━━━━━ SUPPLIED DATA ━━━━━

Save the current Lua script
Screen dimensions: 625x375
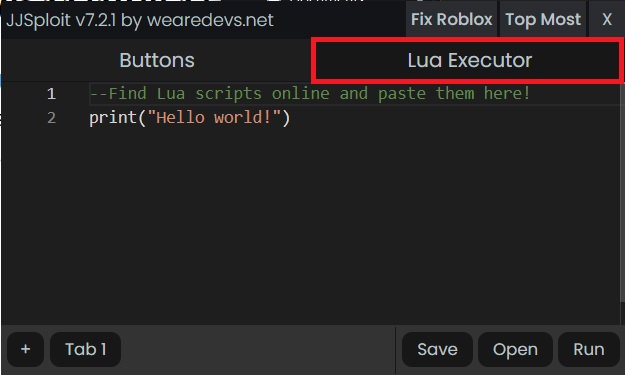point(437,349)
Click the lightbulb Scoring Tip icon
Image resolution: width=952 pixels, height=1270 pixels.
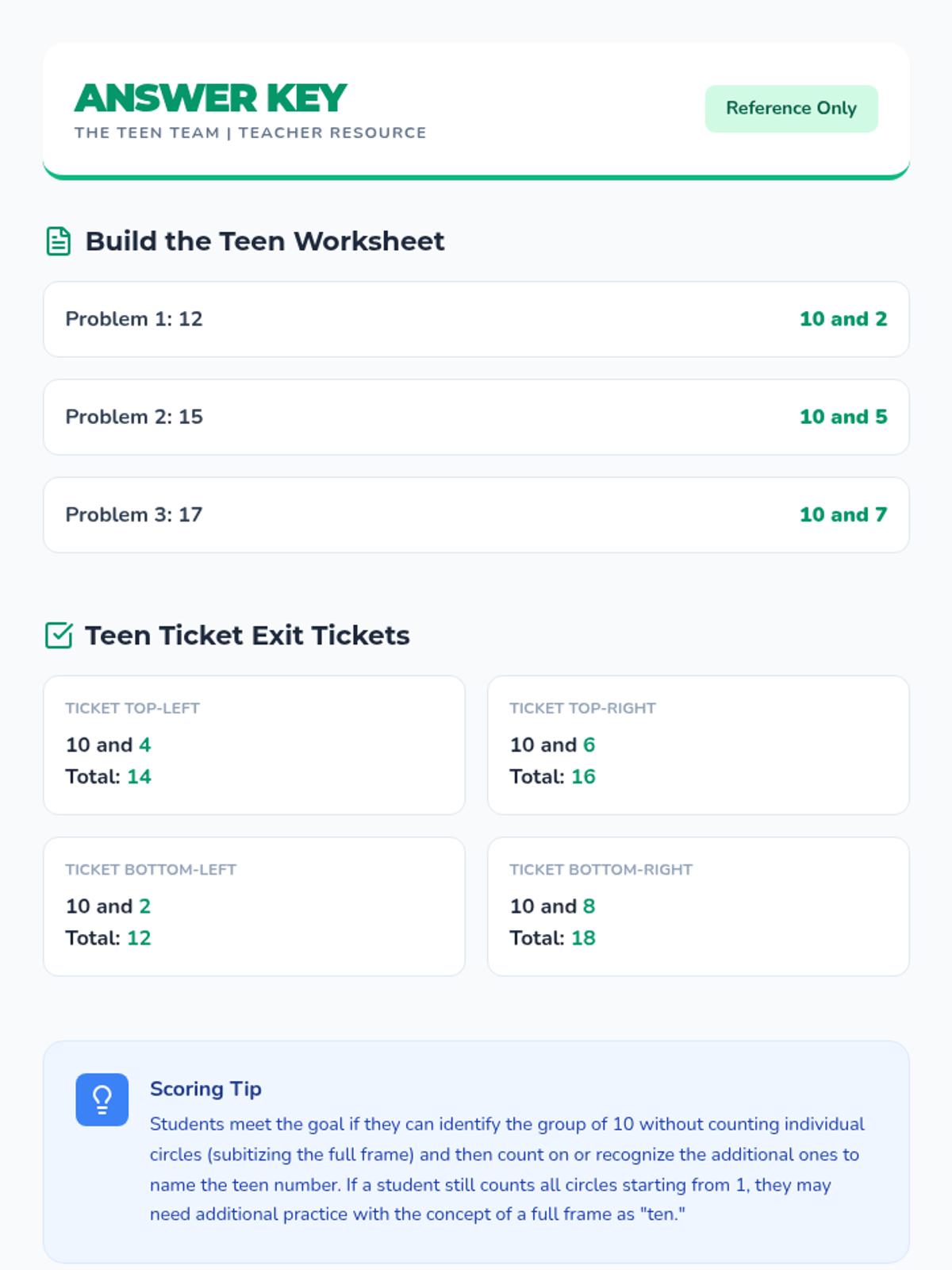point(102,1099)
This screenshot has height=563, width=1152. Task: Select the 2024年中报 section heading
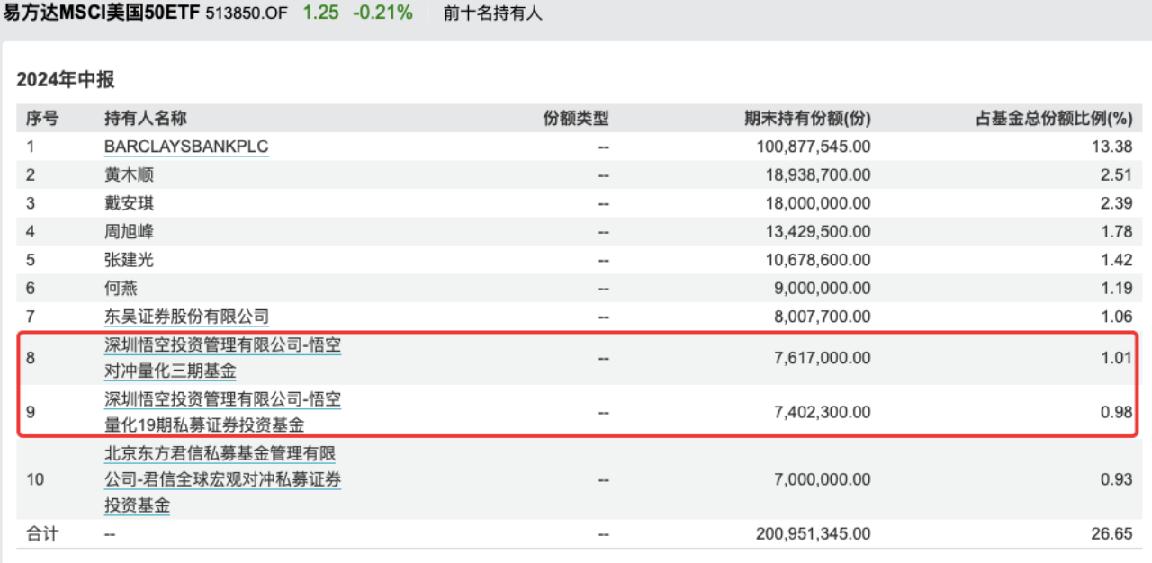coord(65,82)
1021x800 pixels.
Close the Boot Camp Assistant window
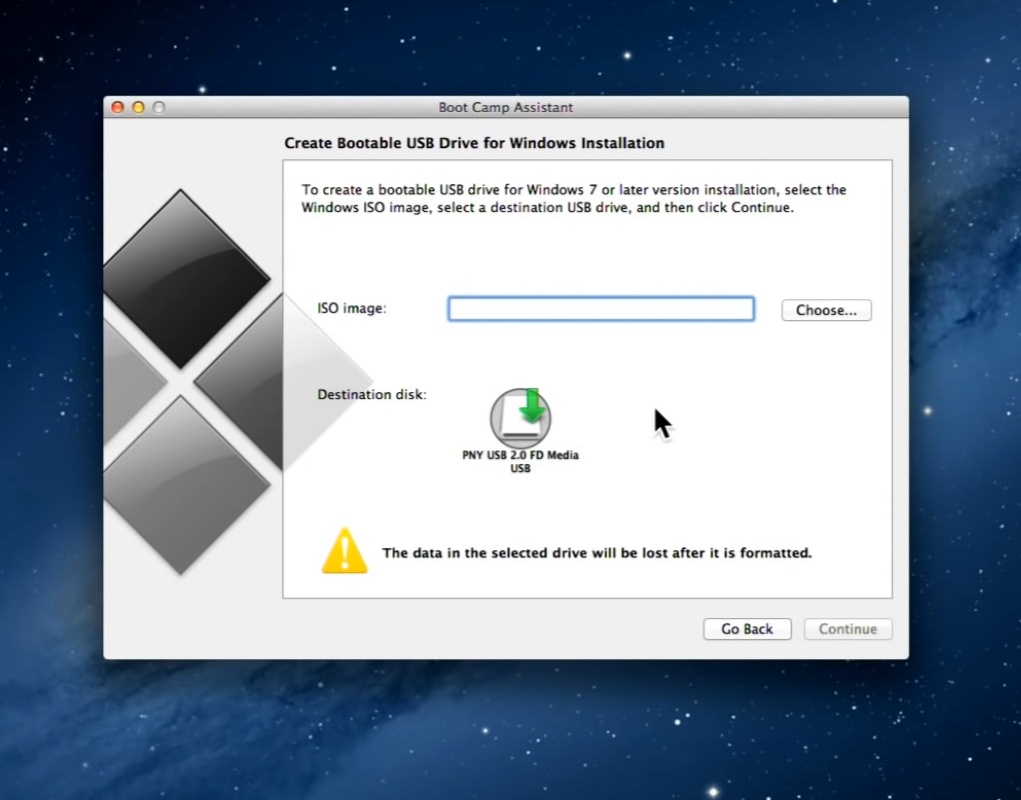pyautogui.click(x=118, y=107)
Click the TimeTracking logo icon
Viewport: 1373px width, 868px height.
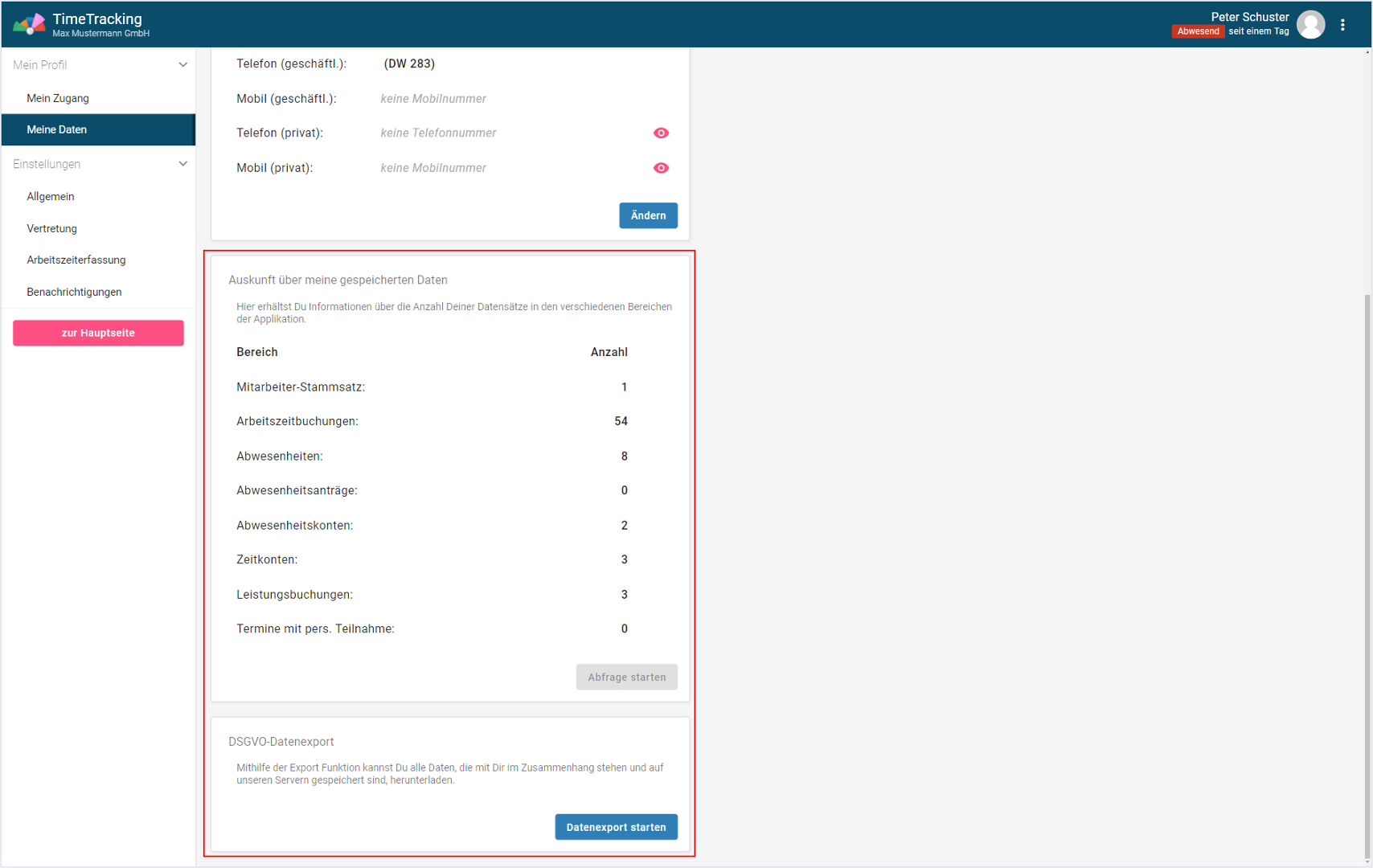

━━━━━

§ YOUR TASK:
Here the job is to quote the lines from the one with "This screenshot has" through the end of the material, both included, exactly; please skip the pictures.

§ SOLUTION FOR THIS EXERCISE:
This screenshot has height=563, width=1152. Task: Select the 2024年中报 section heading
coord(65,82)
1021x800 pixels.
Close the Boot Camp Assistant window
pyautogui.click(x=118, y=107)
Click the TimeTracking logo icon
Viewport: 1373px width, 868px height.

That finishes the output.